Cell‐friendly regulation of ice crystals by antifreeze organism‐inspired materials

• Published in: AIChE journal Vol. 68; no. 10
• Main Authors: Yang, Jing, Liu, Min, Zhang, Tiantong, Ma, Jianfan, Ma, Yiming, Tian, Shu, Li, Ruiqi, Han, You, Zhang, Lei
• Format: Journal Article
• Language: English
• Published: Hoboken, USA John Wiley & Sons, Inc 01.10.2022; American Institute of Chemical Engineers
• Subjects: antifreeze organism; Binding; bioinspired; cell cryopreservation; Cell survival; Cryopreservation; Crystal surfaces; Crystals; Freeze thaw cycles; Freeze-thawing; Gels; Ice; ice control materials; Ice crystals; Ice formation; ice recrystallization inhibition; Synergistic effect
• ISSN: 0001-1541; 1547-5905
• DOI: 10.1002/aic.17822

There is a dilemma between ice growth inhibition and cell‐threatening sharp‐edged ice formation, dominating an unfavorable efficiency of cell cryoprotection using ice control materials (ICMs). Herein, we design different‐type antifreeze organism‐inspired ICMs and show the cell‐friendly regulation of ice crystals by a synergistic effect for cell cryoprotection. Preferred rapid adsorption of “high‐diffusivity ICM” on the curved ice crystal surface induced by “ice‐binding ICM,” owing to the Gibbs–Curie–Wulff theorem, promotes smooth‐shaped and small ice crystal formation during the freeze–thaw cycle.
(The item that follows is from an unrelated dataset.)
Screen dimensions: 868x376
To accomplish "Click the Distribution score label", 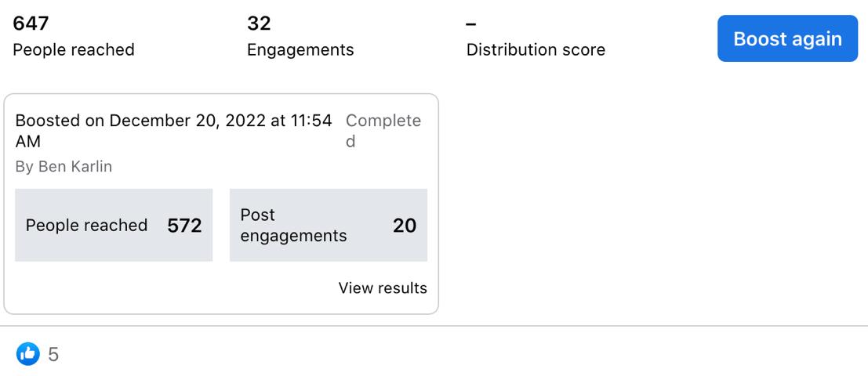I will click(536, 50).
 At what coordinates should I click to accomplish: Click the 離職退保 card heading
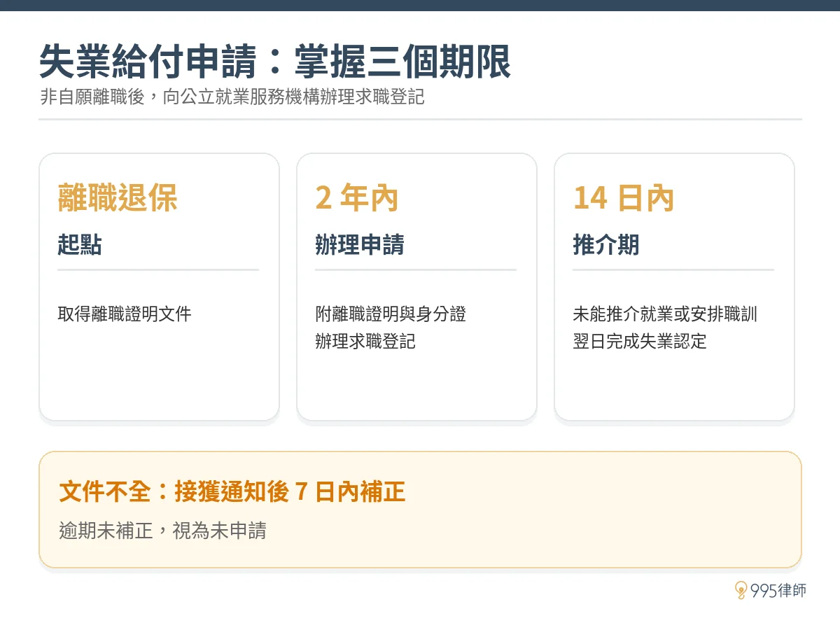[118, 198]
Meanwhile, their intracellular and extracellular osmotic balance well protects the cryopreserved cells. All‐round protection benefits cell survival to achieve a cryopreservation efficiency of 97%. After cryopreservation, ice‐binding ICM exhibits double thermosensitive behaviors to directly encapsulate post‐thaw cells by gels, to further support cell‐based therapies. This work provides an in‐depth understanding of cell cryoprotection, and paves the road to the development of even better ICMs for biospecimen cryopreservation.